19. A computer-implemented method for controlling a wafer production process in real-time using a trained machine learning, ML, model, the method comprising: receiving sensor data from a plurality of sensors monitoring the wafer production process in real-time; inputting the sensor data from the plurality of sensors into a neural network of the trained ML model; generating, using the trained ML model, a latent representation of a state of a plasma used in the wafer production process; and adjusting in real-time, using the generated latent representation, at least one control parameter of a plasma reactor used in the wafer production process.

20. The method as claimed in claim 19, wherein receiving sensor data comprises receiving: at least one image of the plasma used in the wafer production process, and at least one optical emission spectrograph of the plasma.

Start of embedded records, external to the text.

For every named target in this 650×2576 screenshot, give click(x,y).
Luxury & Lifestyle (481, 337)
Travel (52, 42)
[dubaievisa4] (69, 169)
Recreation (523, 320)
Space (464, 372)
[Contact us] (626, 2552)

21. The method as claimed in claim 19, wherein receiving sensor data comprises receiving at least one of: RF power applied to the plasma reactor, temperature of chamber furniture inside the plasma reactor, pressure inside the plasma reactor, gas flow rate into the plasma reactor, plasma impedance, and plasma electron density.

22. The method as claimed in claim 19 wherein generating a latent representation of a state of a plasma used in the wafer production process comprises: combining, using the neural network, the sensor data to generate a latent representation in real-time of the state of the plasma.

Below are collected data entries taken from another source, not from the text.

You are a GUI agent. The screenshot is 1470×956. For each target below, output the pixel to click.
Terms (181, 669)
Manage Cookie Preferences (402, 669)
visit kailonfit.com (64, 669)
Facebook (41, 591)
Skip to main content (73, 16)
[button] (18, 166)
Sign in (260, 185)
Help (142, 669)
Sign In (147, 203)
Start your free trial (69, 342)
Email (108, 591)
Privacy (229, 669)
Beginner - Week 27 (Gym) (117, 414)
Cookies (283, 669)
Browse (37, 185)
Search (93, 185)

23. The method as claimed in claim 19 wherein the neural network comprises an autoencoder.

24. The method as claimed in claim 19 further comprising: comparing the generated latent representation of the state of the plasma with a desired latent representation of an ideal state of the plasma; and identifying any difference between the generated and desired latent representations.

25. The method as claimed in claim 24 wherein adjusting at least one control parameter of a plasma reactor used in the wafer production process comprises: determining at least one parameter of the wafer production process to adjust to minimize any identified difference between the generated latent representation and the desired latent representation; and adjusting the determined at least one parameter.

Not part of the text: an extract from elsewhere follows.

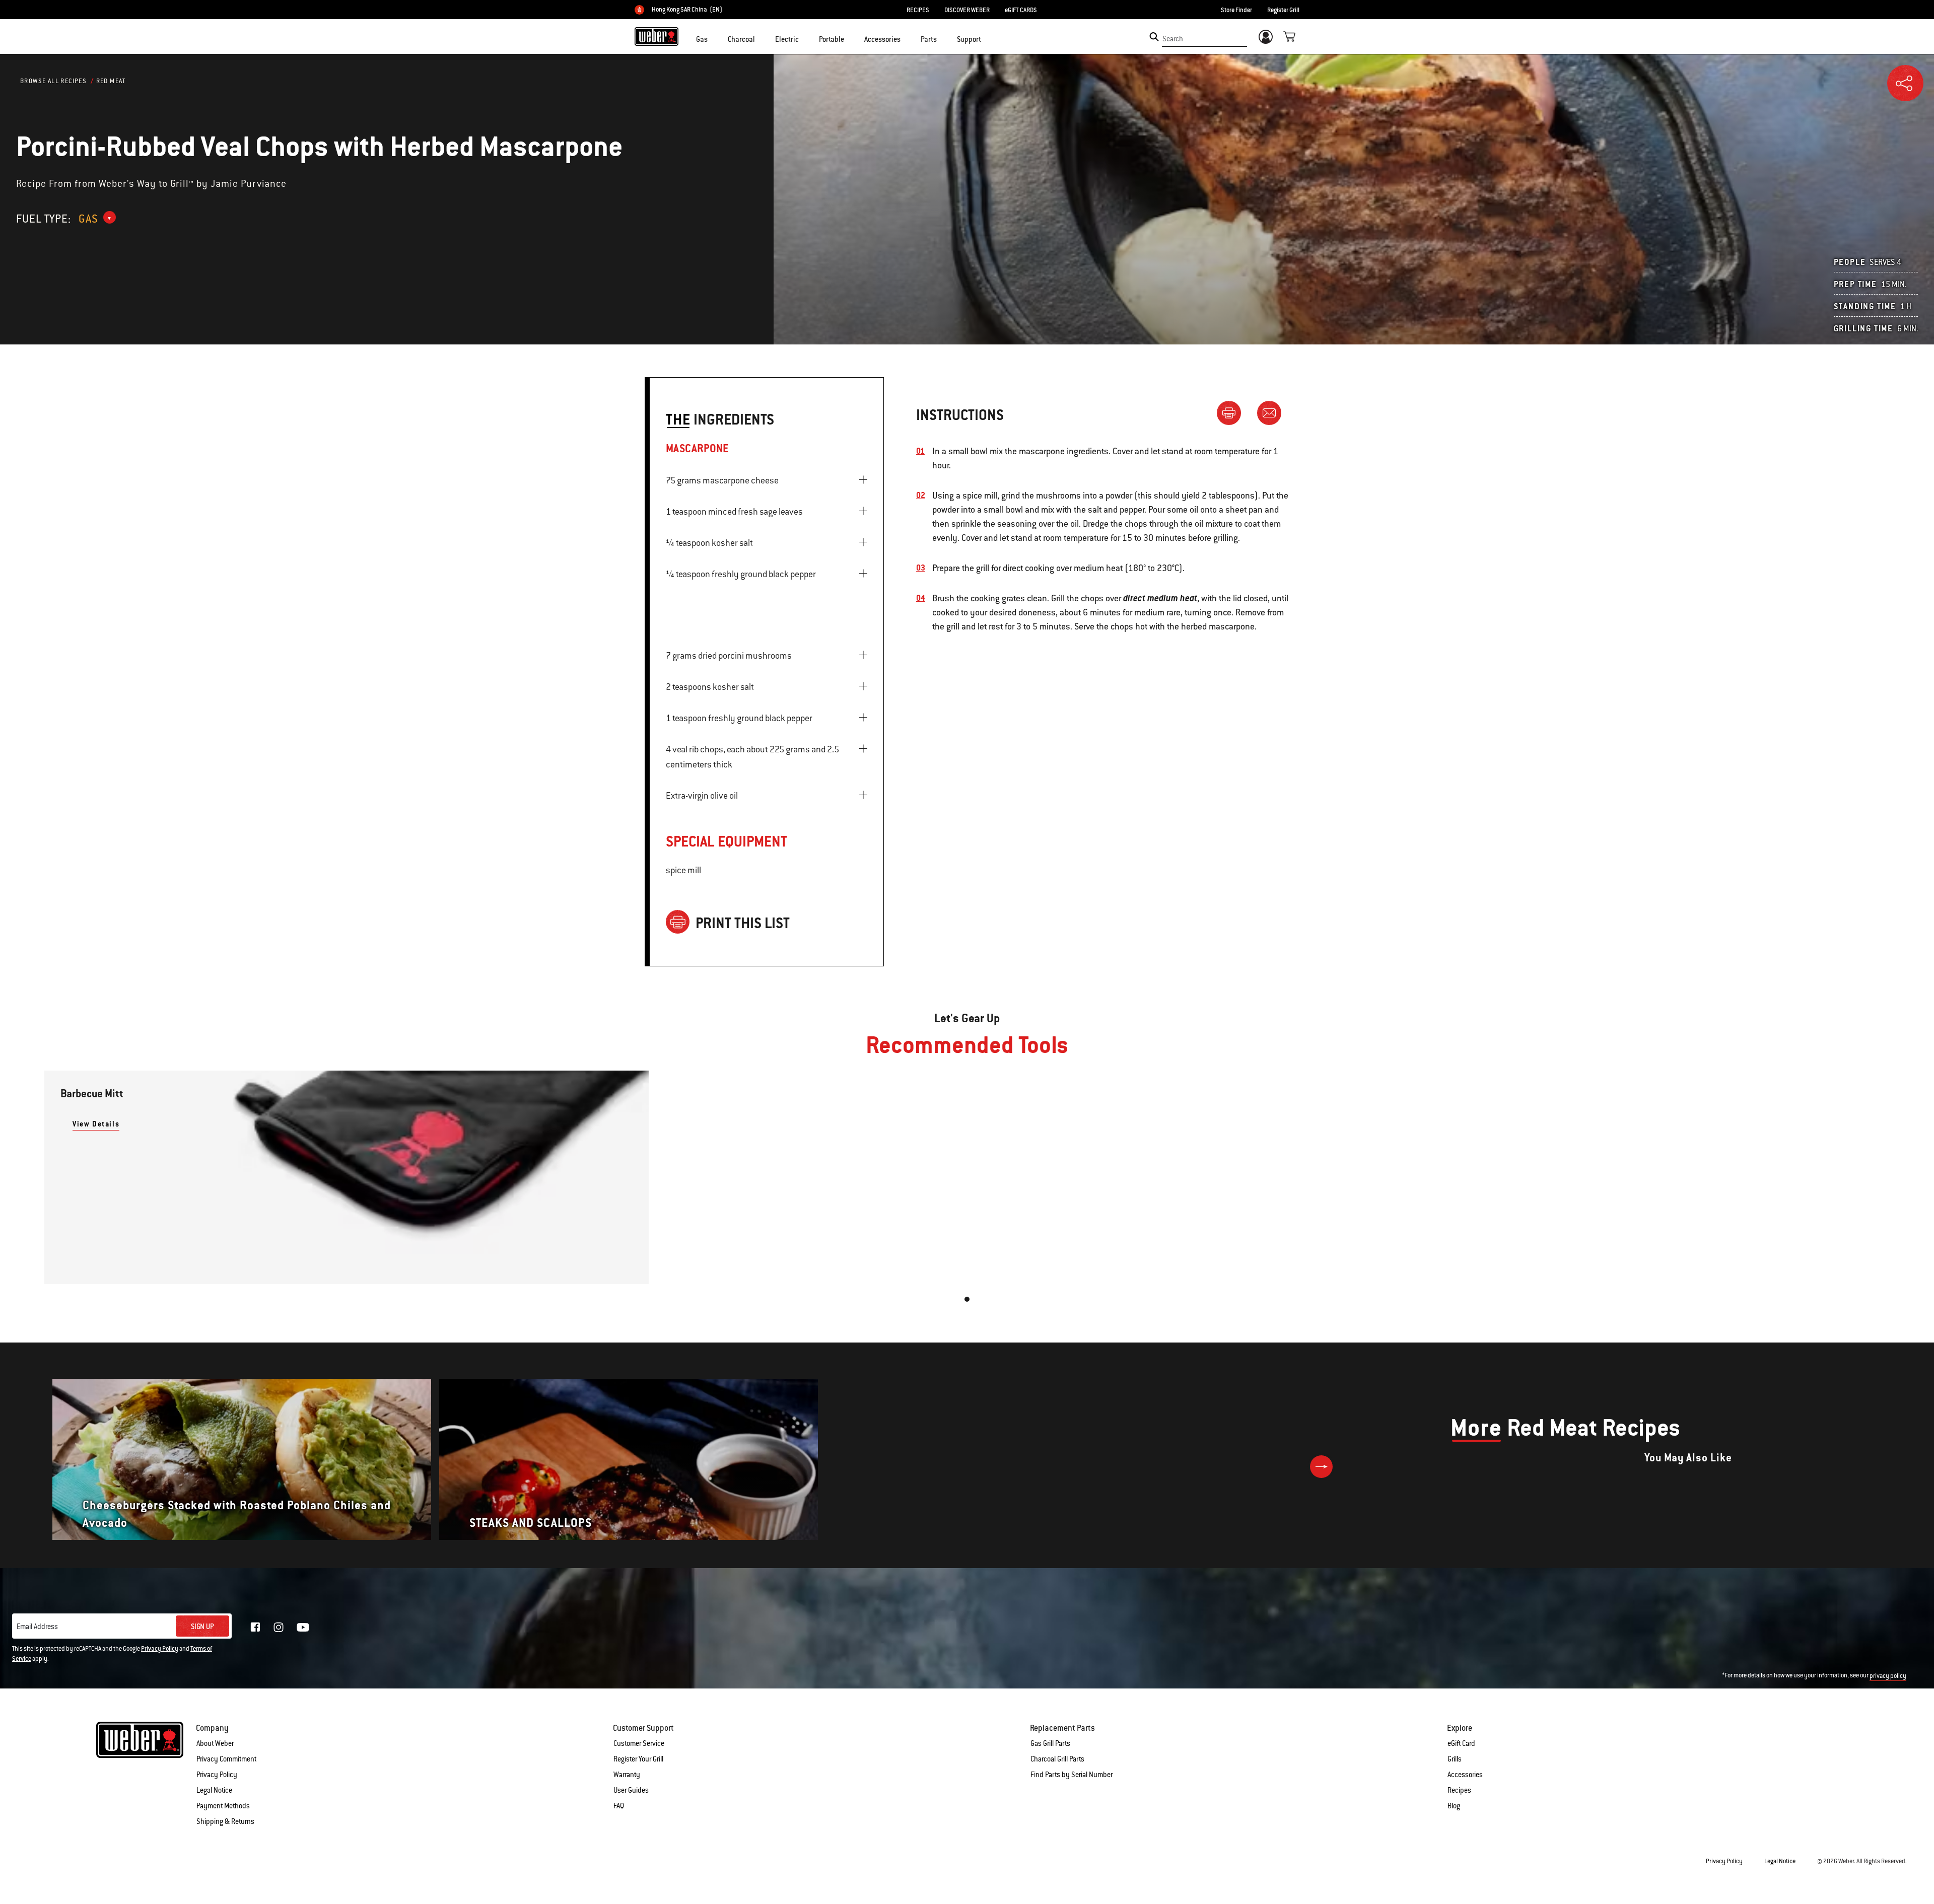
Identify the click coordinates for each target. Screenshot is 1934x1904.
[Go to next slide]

26. The method as claimed in claim 24 further comprising: outputting an alert to an operator of the plasma reactor when the identified difference between the generated and latent representations exceeds a threshold value or cannot be minimized by adjusting at least one parameter.

27. The method as claimed in claim 22, wherein combining the sensor data comprises combining sensor data having different spatial and/or temporal dimensionality.

28. A computer-implemented method for training a machine learning, ML, model for controlling a wafer production process in real-time, the method comprising: receiving training data comprising sensor data from a plurality of sensors monitoring a wafer production process; inputting the training data into a neural network of the ML model; and training the neural network of the ML model to generate a latent representation of a state of a plasma in a plasma reactor used in the wafer production process.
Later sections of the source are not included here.